(Links lead to open-access definitions or primary papers so readers can dive deeper if they like.)
How do I keep ΔtrpD Corynebacterium from excreting indole during recombinant tryptophan aldehyde synthesis?
Why the purple halo spells real money
Plate your engineered ΔtrpD Corynebacterium glutamicum on agar sprayed with Kovács reagent and you may see a violet ring—that’s indole. Every millilitre of broth that tests positive means:

- Carbon drain – indole represents cleaved l-tryptophan you paid for in feed.
- Redox imbalance – the culprit enzyme, tryptophanase (tnaA), spits out pyruvate and ammonia, hiking the NADH/NAD⁺ ratio and throttling your recombinant tryptophan-2-mono-oxygenase > indole-3-acetaldehyde cascade.
- Downstream pain – indole co-extracts with aldehydes, polymerises to indigo and stains columns denim-blue.
In one published 5 L run, indole leakage cut aldehyde titre 40 % and doubled solvent usage.
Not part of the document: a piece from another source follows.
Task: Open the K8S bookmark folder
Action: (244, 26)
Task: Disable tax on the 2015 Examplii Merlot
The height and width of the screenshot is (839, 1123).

PMC
Metabolic back-story in one paragraph
Wild-type C. glutamicum builds l-tryptophan from chorismate through the canonical tryptophan biosynthetic branch. Delete trpD (anthranilate phosphoribosyl-transferase) and the pathway stalls at anthranilate; you must feed exogenous l-tryptophan so a heterologous TMO can oxidise it to indole-3-acetaldehyde (IAAld). Unfortunately, the native cytosolic enzyme TnaA gleefully cleaves that feed into indole + pyruvate + NH₃—unless you step in.
Four levers to pull (and why #1 is king)
Lever | Mechanism | Upside | Watch-outs |
---|---|---|---|
1. Silence tnaA | CRISPR interference blocks transcription | Stops indole at the source | Must police plasmid stability |
2. Over-express tnaB | Re-imports any leaked indole | Easy, plasmid-based | Only helps if leak < transport capacity |
3. Process tuning | pH, DO, Trp feed throttles TnaA activity | No genome edit | Tight control window |
4. Carbon reroute | Drain anthranilate elsewhere so Trp never piles up | Synergistic with #1 | Adds extra enzymes |
Most industrial campaigns combine #1 + moderate #3; #2 and #4 are polish.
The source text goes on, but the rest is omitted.